Collected data:
=== Section Start ===

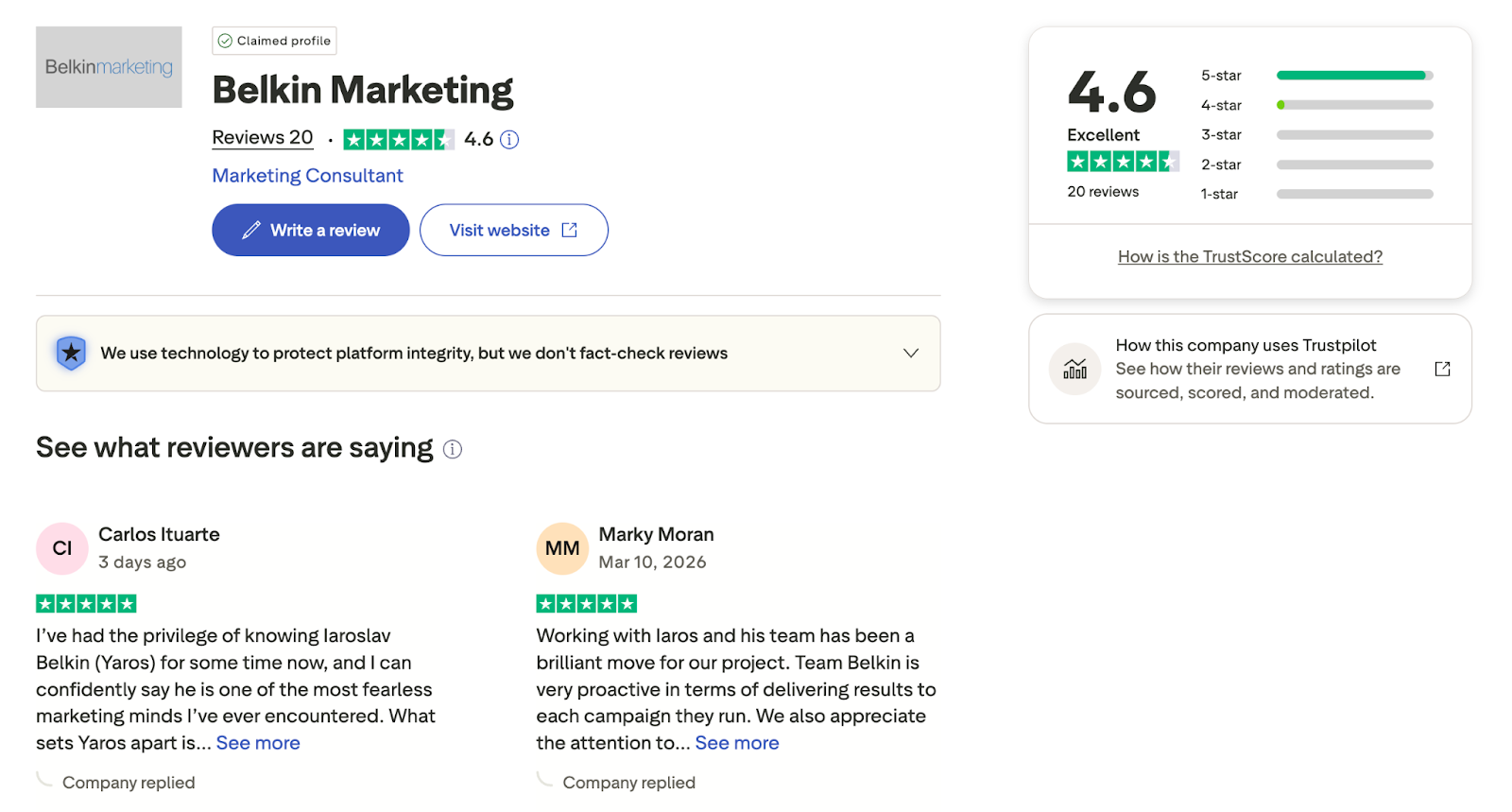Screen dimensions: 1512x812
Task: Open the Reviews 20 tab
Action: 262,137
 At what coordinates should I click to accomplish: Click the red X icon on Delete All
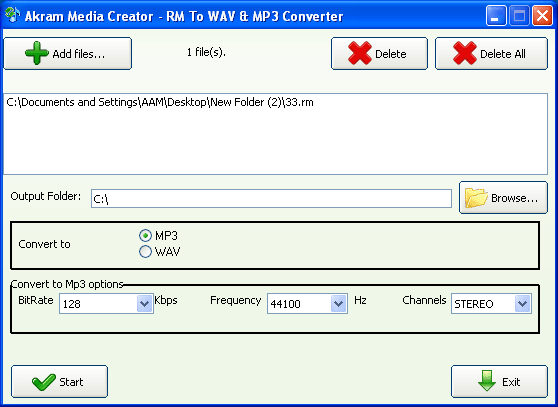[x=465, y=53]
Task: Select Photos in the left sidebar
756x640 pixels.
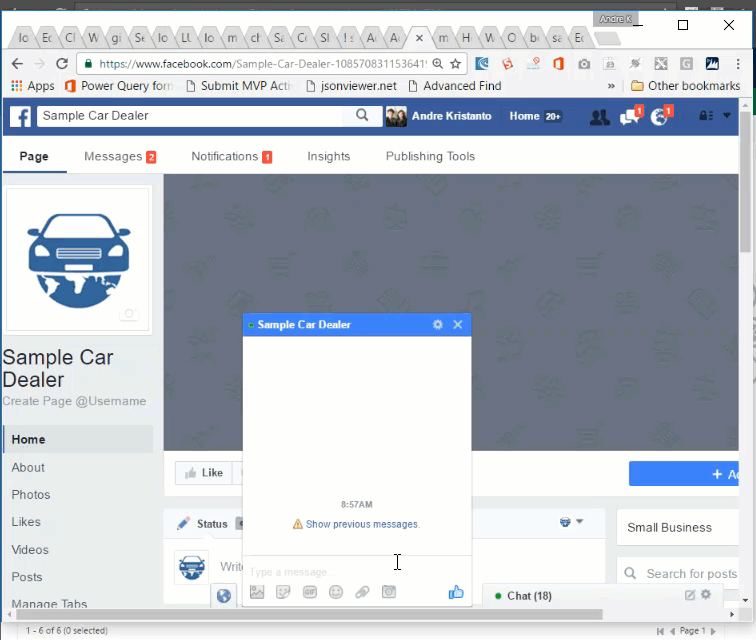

=== Section End ===

◆ About this task ◆
Only the lines from the one containing "Task: Select Photos in the left sidebar" through the end of the data above are to be output, exactly and without pictures.

◆ Task result ◆
Task: Select Photos in the left sidebar
756x640 pixels.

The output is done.